“Money is a terrible master but an excellent servant."--P. T.Barnum
Beyond the charts and general principles of investing, personal financial planning is really as individual as the people involved. Age, financial situation and acceptable risk will vary greatly from investor to investor. But the following are three investing situations that can serve as a guide. The financial planning was done for The Times by Harvey S. Gettleson, a partner with the Ernst & Whinney accounting firm in Los Angeles.
Christina Bentley wants to be a doctor, teacher and dancer when she grows up. All at the same time, of course, her mother Denise said.
“No,” the rambunctious 4-year-old countered, “I want to be a doctor.”
“That’s going to take a long time,” her father Kenneth warned, no doubt tallying the years of tuition ahead.
“I don’t care,” Christina laughed as she bounced around the family den.
Label Christina investment worry No. 1. Like most parents, the Bentleys are concerned about providing for the future education needs of their child at a time when education costs seem to be rising unchecked.
Besides monthly savings set aside for Christina’s future, the Bentleys are investing in savings bonds every month for their daughter through a program established by Carnation, where Kenneth works as manager of community relations.
The Bentleys’ primary investment, in addition to their Baldwin Hills home, is in rental property. They figure that between their combined salaries--Denise Bentley is manager of contracts and pricing at AVW Inc., an El Segundo electronic systems company--and investment income, the couple brings home more than $100,000 a year.
The couple also has invested in individual retirement accounts and a few stocks. They also have made some handsome profits through the sale of earlier residences.
Kenneth Bentley, 35, acknowledged that they have something of a one-track mind when it comes to investing, sticking primarily to real estate. But, he added, “In the last year, we’ve decided to get more aggressive.”
“We’re thinking of the future,” said Denise, 34.
Planner Gettleson recommended that the Bentleys refrain from buying any more rental property until they have built up at least the equivalent of six months’ earnings as a cushion against unforeseen developments, such as one of their rental units remaining vacant for a long period. Gettleson advised building cash for at least two years and probably longer with the goal of creating “a more balanced portfolio.”

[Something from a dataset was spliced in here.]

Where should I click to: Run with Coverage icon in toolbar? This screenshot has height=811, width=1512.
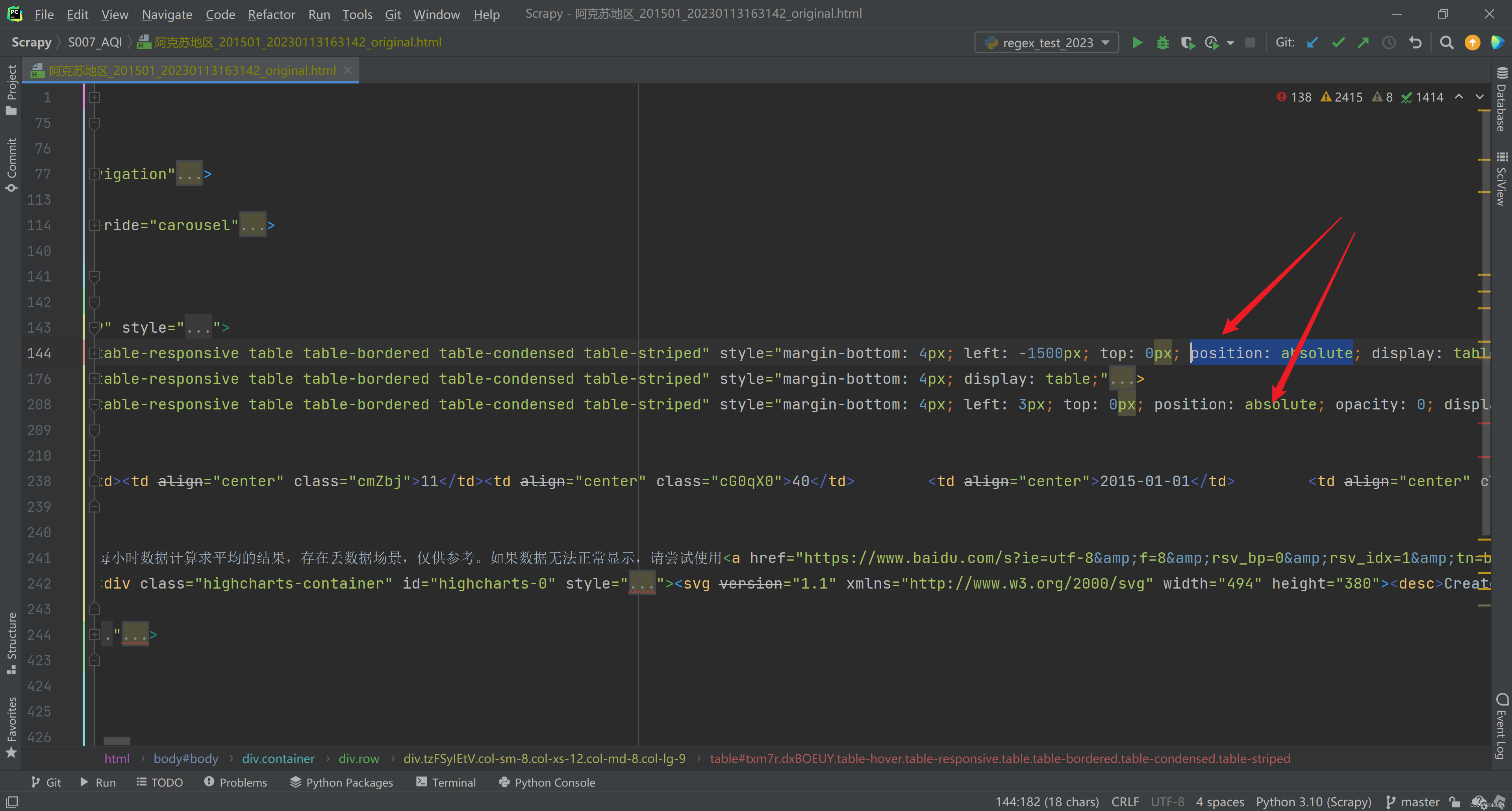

Starting a serious savings program can be difficult, so Gettleson suggested starting small and increasing the monthly savings tab. “You’ve got to treat it like a bill,” he said. “Cut it off the top like a bill.”
Reducing credit card debt and paying off their student loans also are a good idea because credit cards represent a fairly high-cost way of borrowing, and the interest deductibility on both types of loans is being phased out, he said.
As for Christina’s education, cash gifts to children under 14 years old are no longer attractive because the new tax law requires that earnings of more than $1,000 be taxed at the parents’ rate.
The Bentleys might consider earmarking a percentage of their rental property income for Christina’s college fund rather than investing in savings bonds, which earn 6% tax-free until the bonds are cashed.
“If you took the same funds and put them in real estate they would earn more than 6%,” Gettleson said.
The Bentleys probably should establish a “living trust” so that administration of their rental property won’t be tied up in probate court if one of them dies.
They also should greatly increase their insurance coverage to more than $1 million, Gettleson said. “Life insurance needs to represent the earnings potential of the earning spouse” over several years, he said.
The Bentleys could buy term insurance for 10 or 15 years, and then reduce it as their wealth increases and they accumulate assets that can replace the insurance, he said.
The couple should do an analysis of their cash flow for the next five years to plan for the future, Gettleson suggested. In addition, they should think about starting a savings plan for Denise’s retirement because she is not covered by a pension at work.
Despite the stepped-up saving program, Gettleson recommended that the Bentleys should not be too austere.
“All of us work hard and you deserve certain things,” he said, “or why do you want to work so hard?”